Last week, the Federal Treasurer formally extended existing arrangements that allow documents to be signed electronically under section 127(1) of the Corporations Act 2001 and shareholder meetings to be conducted online until 22 March 2021. This follows the Treasurer's pledge in July that existing arrangements would be extended to assist businesses to continue operating during COVID-19.
NSW introduces pilot scheme
In April, the NSW Parliament introduced temporary modifications to the Electronic Transactions Regulations 2017 allowing signatures on certain documents (including deeds, affidavits and statutory declarations) to be witnessed via audio visual link. Those temporary measures were set to expire on 26 September 2020 but were recently extended for a further 6 months.
In a welcome initiative, NSW has now passed a pilot scheme under the Stronger Communities Legislation Amendment (Courts and Civil) Act 2020 that will run until the end of next year. The scheme preserves the existing remote witnessing arrangements and transfers them to the Electronic Transactions Act 2000. The NSW Parliament has indicated that this will allow sufficient time to assess the effectiveness of the scheme and consider whether longer term reform is required.
Electronic execution by companies and virtual AGMs
In May, the Treasurer made the Corporations (Coronavirus Economic Response) Determination (No 1) 2020 (Cth) (Determination No. 1) pursuant to section 1362A of the Corporations Act 2001 allowing company directors and secretaries to sign documents electronically and shareholder meetings to be convened entirely online. That Determination has now been repealed and replaced by Corporations (Coronavirus Economic Response) Determination (No 3) 2020 (Cth) (Determination No. 3) which extends the arrangements until 22 March 2021.

-- Records provided --
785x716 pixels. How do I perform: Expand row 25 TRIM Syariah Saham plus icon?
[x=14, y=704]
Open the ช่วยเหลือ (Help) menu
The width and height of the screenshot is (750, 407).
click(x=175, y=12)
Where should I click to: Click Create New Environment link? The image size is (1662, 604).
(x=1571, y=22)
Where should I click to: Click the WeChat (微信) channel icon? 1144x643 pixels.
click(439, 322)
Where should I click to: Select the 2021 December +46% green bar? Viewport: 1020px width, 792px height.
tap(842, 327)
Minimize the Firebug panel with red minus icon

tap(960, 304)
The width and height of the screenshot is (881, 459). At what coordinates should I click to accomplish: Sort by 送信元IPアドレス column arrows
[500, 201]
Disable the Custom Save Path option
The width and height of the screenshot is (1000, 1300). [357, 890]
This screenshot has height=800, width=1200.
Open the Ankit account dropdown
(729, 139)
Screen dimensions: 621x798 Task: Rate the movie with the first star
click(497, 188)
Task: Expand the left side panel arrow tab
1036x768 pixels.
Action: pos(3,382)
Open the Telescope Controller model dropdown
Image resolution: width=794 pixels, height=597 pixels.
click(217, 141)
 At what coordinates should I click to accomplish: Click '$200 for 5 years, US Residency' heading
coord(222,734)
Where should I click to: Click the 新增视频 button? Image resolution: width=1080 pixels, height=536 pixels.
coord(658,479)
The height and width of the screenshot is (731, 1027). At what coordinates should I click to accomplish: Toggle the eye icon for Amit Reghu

-- Tasks to carry out --
a - List every law or legal instrument that the article on COVID-19 remote signing arrangements names by its full title.
b - Write the next part of the article on COVID-19 remote signing arrangements, continuing from the last sentence shown.

-- Responses for each task --
a -
- Corporations Act 2001
- Electronic Transactions Regulations 2017
- Stronger Communities Legislation Amendment (Courts and Civil) Act 2020
- Electronic Transactions Act 2000
- Corporations (Coronavirus Economic Response) Determination (No 1) 2020 (Cth)
- Corporations (Coronavirus Economic Response) Determination (No 3) 2020 (Cth)

b -
Importantly, any action taken before the Determination No. 1 was repealed (such as executing a document electronically) is preserved so that it is not required to be repeated. For example, if Director A signed a document on 20 September 2020 in accordance with Determination No.1 and then Director B signs the same document on 30 September 2020 in accordance with Determination No.3, those two actions will constitute valid execution under the modified arrangements.
Like its predecessor, Determination No.3 does not specifically refer to electronic execution of deeds. Accordingly, we continue to take the view that, in the absence of clear and express words which overcome the common law principle that required a deed to be written on paper, parchment or vellum (commonly known as the 'paper rule'), it should only be relied upon as the sole basis to support the electronic execution of deeds as a last resort.
The COVID-19 pandemic has shone a spotlight on the complexities and difficulties of relying solely on a paper based legal framework for signing and witnessing documents. The NSW pilot scheme lays the foundation for permanent reform and we anticipate that other jurisdictions will look to implement similar initiatives in the future.